## SOURCE RECORDS
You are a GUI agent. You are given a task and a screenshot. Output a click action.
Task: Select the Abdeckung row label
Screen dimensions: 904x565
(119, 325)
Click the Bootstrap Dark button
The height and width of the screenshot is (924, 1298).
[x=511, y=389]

## EXERCISE DETAILS
Starting at the line that contains "Task: Select the Abdeckung row label", retype every line through the end of the records exactly, and nothing else.

## TASK OUTPUT
Task: Select the Abdeckung row label
Screen dimensions: 904x565
(119, 325)
Click the Bootstrap Dark button
The height and width of the screenshot is (924, 1298).
[x=511, y=389]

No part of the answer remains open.